Enough games. Here’s what must happen:

  1. Supreme Court, get off the bench. Issue an immediate, binding interpretation of how Article III, Section 2 interacts with RA 9851 and our surviving Rome Statute obligations. End this farce of “contrasting legal opinions” that exist only to buy time for the powerful.
  2. Congress, do your damn job. Pass clear legislation on cooperation with international tribunals. Spell out the procedures, the safeguards, the review mechanisms. Stop leaving solemn treaty obligations to be kicked around like a political football every time a senator’s name appears on a charge sheet.
  3. Executive branch, choose diplomacy over grandstanding. Navigate these obligations with maturity instead of alternating between cooperation when it’s politically convenient and defiance when it scores domestic points. The country’s reputation isn’t a bargaining chip for the next election cycle.

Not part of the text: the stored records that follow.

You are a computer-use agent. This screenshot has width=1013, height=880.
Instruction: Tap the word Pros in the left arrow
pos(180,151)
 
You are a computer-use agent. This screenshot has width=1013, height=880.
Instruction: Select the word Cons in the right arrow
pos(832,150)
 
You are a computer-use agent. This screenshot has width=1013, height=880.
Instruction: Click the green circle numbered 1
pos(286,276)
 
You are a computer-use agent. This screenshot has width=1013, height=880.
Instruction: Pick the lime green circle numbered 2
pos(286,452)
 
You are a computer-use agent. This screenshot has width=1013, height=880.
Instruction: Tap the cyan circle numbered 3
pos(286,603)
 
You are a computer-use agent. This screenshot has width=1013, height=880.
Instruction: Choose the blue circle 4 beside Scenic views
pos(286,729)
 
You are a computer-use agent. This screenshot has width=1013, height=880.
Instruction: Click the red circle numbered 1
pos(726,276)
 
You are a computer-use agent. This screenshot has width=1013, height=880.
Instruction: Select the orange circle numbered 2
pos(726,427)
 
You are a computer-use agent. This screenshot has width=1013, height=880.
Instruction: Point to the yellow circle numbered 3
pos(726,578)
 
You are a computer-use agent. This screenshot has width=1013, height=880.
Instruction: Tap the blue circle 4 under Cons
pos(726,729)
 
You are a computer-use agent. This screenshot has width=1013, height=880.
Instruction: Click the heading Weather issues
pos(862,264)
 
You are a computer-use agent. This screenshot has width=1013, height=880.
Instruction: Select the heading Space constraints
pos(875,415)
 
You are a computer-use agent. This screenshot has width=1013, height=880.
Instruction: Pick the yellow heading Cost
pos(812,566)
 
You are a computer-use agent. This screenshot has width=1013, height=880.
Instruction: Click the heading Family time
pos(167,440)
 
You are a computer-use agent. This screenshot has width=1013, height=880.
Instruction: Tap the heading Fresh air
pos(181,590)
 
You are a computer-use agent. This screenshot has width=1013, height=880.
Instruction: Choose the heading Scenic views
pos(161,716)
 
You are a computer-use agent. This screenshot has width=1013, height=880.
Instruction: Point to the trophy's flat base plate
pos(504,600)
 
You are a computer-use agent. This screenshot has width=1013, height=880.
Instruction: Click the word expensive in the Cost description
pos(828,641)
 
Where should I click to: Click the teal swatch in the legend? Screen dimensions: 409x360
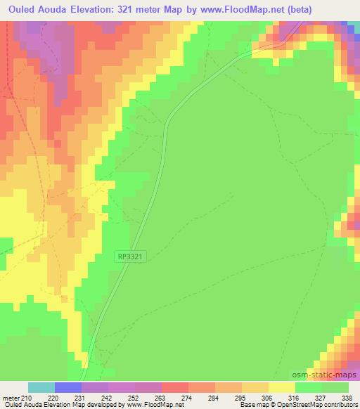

Until then, we’ll keep watching the same tired play: politicians discovering the Constitution only when it serves as a shield, not when it demands accountability.

Welcome to the Philippines—where due process is sacred, until it isn’t.

— Barok

Because in this republic, justice is just another word for “timing.”

Yours in perpetual disbelief,
Kweba ni Barok


Key Citations

A. Legal & Official Sources

  • The 1987 Constitution of the Republic of the Philippines. Official Gazette of the Republic of the Philippines, http://www.officialgazette.gov.ph/constitutions/1987-constitution/.
  • Republic Act No. 9851 (Philippine Act on Crimes Against International Humanitarian Law, Genocide, and Other Crimes Against Humanity). 11 Dec. 2009, lawphil.net/statutes/repacts/ra2009/ra_9851_2009.html.
  • Rome Statute of the International Criminal Court. International Criminal Court, http://www.icc-cpi.int/sites/default/files/RS-Eng.pdf.
  • Government of the United States v. Purganan. G.R. No. 148571, Supreme Court of the Philippines, 24 Sept. 2002, lawphil.net/judjuris/juri2002/sep2002/gr_148571_2002.html.
  • Pangilinan v. Cayetano. G.R. No. 238875, Supreme Court of the Philippines, 16 Mar. 2021, lawphil.net/judjuris/juri2021/mar2021/gr_238875_2021.html.
  • Presidential Decree No. 1069 (Philippine Extradition Law). 13 Jan. 1977, lawphil.net/statutes/presdecs/pd1977/pd_1069_1977.html.